**** Data for the task ****

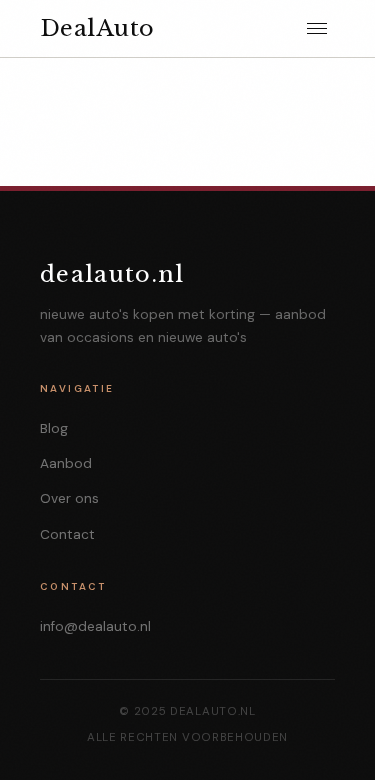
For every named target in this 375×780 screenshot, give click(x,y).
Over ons (69, 498)
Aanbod (66, 463)
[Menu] (317, 28)
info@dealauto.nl (95, 626)
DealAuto (97, 28)
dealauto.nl (112, 274)
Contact (67, 534)
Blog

****

All entries above are to be reproduced exactly, with no pictures.

## Task answer
For every named target in this 375×780 screenshot, give click(x,y).
Over ons (69, 498)
Aanbod (66, 463)
[Menu] (317, 28)
info@dealauto.nl (95, 626)
DealAuto (97, 28)
dealauto.nl (112, 274)
Contact (67, 534)
Blog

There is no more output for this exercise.